Columnist Paul Krugman, writing in The New York Times, says the
aftermath of the Terri Schiavo case is likely to bring "more intimidation in
the name of God and more political intervention that undermines the rule of
law." May it also bring semi-hysterical secularists like Krugman some new
ideas. The old ones are showing their age.
Someone trying to understand the ideological roots of the Schiavo case
would do well to read a paper presented by eminent Stanford University
philosopher Richard Rorty under UNESCO auspices in 1996. (It's on the
Internet.) The subject is "moral universalism and economic triage" — triage
being the practice of withholding or withdrawing assistance from particular
people on presumably rational grounds. Rorty's argument goes like this.
The credibility of ideas like human nature and "the natural" — ideas that
for centuries were the foundation of morality — collapsed during the last
century and a half, rendered "obsolete" by the evolutionism of Charles
Darwin.
This is to say the credibility of these ideas collapsed in the world of
thought inhabited by secular intellectuals like Rorty. It didn't collapse in
my world or, perhaps, in yours. But no matter — the ideas' widespread
abandonment by "recent Western philosophy" (i.e., Rorty and those who think
like him) requires finding some other basis for morality.

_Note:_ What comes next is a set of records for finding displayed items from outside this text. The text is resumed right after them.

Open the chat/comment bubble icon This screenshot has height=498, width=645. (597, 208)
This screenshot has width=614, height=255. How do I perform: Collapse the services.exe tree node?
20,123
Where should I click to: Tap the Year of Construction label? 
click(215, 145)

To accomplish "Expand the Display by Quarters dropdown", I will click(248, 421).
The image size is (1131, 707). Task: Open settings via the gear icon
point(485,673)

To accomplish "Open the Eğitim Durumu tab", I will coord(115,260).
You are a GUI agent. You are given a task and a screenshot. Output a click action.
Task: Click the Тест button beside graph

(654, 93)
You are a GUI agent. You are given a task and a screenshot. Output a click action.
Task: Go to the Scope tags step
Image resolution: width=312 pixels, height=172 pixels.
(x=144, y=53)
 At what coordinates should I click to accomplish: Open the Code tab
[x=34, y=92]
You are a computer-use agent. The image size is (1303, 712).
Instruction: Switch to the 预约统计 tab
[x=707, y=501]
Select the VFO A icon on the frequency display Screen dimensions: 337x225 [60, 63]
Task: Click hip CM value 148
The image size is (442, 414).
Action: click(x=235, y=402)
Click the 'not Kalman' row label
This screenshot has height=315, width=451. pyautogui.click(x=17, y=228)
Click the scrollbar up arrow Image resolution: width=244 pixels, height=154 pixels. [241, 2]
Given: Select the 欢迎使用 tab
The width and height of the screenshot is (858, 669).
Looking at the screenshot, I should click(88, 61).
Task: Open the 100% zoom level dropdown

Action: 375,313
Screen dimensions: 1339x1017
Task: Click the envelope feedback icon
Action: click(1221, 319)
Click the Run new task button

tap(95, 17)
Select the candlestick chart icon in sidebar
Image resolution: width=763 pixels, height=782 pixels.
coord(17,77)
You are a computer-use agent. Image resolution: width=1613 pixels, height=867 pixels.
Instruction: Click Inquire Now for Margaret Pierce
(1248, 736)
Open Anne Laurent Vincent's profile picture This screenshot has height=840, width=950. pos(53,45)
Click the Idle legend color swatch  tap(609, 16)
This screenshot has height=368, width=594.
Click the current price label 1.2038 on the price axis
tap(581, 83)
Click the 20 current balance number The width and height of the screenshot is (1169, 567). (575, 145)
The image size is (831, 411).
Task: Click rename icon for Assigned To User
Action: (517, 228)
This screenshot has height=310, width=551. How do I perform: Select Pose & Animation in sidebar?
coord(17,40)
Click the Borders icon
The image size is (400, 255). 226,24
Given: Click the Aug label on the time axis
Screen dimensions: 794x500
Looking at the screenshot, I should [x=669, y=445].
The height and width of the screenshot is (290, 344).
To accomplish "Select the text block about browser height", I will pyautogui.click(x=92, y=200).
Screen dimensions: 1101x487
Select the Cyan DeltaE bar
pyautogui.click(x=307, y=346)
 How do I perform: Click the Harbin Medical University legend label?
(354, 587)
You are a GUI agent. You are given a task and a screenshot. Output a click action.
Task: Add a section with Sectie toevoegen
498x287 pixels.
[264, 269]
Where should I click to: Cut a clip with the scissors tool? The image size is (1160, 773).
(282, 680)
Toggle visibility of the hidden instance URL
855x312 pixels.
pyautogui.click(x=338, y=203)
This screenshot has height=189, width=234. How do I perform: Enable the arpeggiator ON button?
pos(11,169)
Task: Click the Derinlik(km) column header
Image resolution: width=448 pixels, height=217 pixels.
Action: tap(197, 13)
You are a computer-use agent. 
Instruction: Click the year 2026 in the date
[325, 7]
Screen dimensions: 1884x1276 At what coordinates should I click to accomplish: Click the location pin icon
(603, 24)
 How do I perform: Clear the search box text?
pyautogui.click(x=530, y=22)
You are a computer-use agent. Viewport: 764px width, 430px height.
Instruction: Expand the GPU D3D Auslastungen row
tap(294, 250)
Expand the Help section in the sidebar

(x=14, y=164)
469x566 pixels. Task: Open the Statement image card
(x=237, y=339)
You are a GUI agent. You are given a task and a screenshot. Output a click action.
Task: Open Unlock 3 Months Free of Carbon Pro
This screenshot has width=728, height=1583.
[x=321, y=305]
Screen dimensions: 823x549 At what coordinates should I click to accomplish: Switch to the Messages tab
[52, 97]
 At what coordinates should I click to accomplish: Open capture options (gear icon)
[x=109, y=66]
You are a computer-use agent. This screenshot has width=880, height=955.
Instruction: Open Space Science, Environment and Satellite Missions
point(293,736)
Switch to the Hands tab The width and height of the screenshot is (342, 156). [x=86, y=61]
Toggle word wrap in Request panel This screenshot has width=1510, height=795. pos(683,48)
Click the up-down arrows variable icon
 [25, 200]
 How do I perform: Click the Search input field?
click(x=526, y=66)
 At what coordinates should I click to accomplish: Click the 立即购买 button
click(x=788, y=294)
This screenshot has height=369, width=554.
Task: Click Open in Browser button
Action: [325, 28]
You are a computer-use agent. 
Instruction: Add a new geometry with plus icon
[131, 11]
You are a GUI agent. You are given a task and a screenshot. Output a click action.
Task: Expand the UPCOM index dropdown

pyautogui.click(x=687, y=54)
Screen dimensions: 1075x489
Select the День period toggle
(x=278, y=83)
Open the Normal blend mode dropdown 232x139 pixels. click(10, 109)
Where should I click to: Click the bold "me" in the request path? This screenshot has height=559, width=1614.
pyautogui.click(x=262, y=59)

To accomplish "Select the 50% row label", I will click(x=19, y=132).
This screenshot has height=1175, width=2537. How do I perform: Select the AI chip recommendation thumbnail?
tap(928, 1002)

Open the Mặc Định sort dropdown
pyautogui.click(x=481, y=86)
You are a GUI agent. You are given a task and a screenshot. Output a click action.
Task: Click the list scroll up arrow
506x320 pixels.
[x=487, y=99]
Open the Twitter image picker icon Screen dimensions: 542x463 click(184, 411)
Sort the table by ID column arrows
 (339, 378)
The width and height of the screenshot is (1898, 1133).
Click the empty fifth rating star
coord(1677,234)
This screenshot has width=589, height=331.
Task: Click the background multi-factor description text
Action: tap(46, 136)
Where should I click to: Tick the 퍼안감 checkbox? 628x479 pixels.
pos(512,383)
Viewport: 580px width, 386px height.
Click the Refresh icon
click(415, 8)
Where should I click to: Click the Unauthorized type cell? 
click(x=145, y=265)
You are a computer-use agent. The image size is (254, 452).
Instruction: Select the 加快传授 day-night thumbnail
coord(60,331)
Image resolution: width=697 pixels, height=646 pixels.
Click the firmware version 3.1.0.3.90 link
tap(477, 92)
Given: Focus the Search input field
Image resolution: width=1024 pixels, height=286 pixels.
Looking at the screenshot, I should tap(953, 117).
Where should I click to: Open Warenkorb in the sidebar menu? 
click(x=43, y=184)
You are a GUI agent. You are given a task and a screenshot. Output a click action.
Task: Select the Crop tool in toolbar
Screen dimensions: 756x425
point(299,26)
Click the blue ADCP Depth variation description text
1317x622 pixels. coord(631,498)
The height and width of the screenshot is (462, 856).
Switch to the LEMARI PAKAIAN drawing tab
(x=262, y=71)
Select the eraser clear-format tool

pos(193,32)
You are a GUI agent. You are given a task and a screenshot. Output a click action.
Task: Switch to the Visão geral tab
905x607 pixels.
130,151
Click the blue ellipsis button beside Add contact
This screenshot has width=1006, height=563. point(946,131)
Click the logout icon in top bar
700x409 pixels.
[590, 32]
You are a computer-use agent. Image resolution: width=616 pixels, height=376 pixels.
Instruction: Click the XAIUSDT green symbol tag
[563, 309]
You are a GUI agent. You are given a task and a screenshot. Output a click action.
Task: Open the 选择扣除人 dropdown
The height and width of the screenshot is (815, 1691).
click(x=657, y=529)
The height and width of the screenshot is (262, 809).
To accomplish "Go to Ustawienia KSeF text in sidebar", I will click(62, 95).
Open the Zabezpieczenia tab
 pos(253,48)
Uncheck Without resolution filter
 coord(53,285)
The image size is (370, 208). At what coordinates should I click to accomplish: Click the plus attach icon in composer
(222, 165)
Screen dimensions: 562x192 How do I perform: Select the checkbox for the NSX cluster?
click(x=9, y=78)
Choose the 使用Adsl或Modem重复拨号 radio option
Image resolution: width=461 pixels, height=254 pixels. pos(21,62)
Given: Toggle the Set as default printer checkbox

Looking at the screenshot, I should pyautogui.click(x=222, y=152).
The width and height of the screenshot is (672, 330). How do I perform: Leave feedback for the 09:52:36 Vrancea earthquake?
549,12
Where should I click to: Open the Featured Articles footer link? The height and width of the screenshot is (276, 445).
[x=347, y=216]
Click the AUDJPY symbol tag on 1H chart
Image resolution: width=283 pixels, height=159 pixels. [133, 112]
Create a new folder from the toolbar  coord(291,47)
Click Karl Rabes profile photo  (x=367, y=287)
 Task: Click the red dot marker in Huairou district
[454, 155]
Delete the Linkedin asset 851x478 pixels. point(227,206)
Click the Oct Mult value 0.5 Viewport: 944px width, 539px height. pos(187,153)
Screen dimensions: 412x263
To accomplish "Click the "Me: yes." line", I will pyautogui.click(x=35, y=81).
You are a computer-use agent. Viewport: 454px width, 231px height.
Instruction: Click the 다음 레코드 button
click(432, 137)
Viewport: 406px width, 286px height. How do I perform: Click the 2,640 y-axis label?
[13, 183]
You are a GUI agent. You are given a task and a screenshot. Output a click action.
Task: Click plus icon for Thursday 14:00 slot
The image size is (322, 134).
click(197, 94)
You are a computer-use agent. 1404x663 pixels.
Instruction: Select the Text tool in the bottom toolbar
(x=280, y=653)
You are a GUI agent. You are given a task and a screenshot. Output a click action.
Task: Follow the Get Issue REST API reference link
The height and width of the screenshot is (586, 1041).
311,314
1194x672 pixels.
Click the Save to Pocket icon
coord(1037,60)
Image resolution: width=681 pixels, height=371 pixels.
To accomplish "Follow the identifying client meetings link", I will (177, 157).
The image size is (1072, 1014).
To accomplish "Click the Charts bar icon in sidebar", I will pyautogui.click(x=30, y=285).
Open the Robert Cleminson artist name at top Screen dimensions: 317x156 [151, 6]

Believers have no trouble finding it in faith — the conviction that, as
children of God, human beings live in familial relationship that generates
mutual obligations. But religious faith gets no hearing outside religious
circles. For secular intellectuals it's a matter of faith that faith is
irrelevant to life.
Rorty finds the criterion for moral solidarity — of a sort — in whether
he can see some way of helping someone else. This is one more way of saying
truth is subjective, created by and existing in the mind, rather than
objective, grounded in the reality of a world that is as it is, whether I
recognize it or not. In his new book Memory and Identity (Rizzoli),
Pope John Paul remarks that this kind of thinking, traceable to the French
mathematician-philosopher Rene Descartes, has been the ruin of much Western
philosophy since the 17th century.
But what of Terri Schiavo, the disabled woman who died March 31 after her
feeding tube was removed with court approval? A person looking within
himself to see if he could help her might decide there was nothing he could
do. Her alleged lack of consciousness placed her beyond the reach of moral
solidarity. In which case — withdraw the tube.
In certain respects such thinking is very old. Some primitive tribes are
said to have abandoned their elderly and disabled when larger tribal
interests were at stake. Brutal as that was, it made a measure of sense in
relation to survival needs of the tribe. But it's a mystery how killing
Schiavo serves the larger interests of our affluent society.
Rorty is not a monster, and if he has views on the Schiavo case I don't
know what they are. But he is a pragmatist and a son of the Enlightenment.
Today's secular intelligentsia generally think along these lines. Here is
the philosophical framework for what is taught in elite law schools and
other sectors of academe — and so for what judges, college professors, media
pundits and other opinion leaders take to be true.
Firewalls against future Schiavo cases are needed in many fields —
medicine, law, media. But the underlying problem won't be solved until its
sources in thinking like Rorty's are addressed. As Krugman must know, this
is what the culture war is about.
Shaw is a freelance writer from Washington, D.C.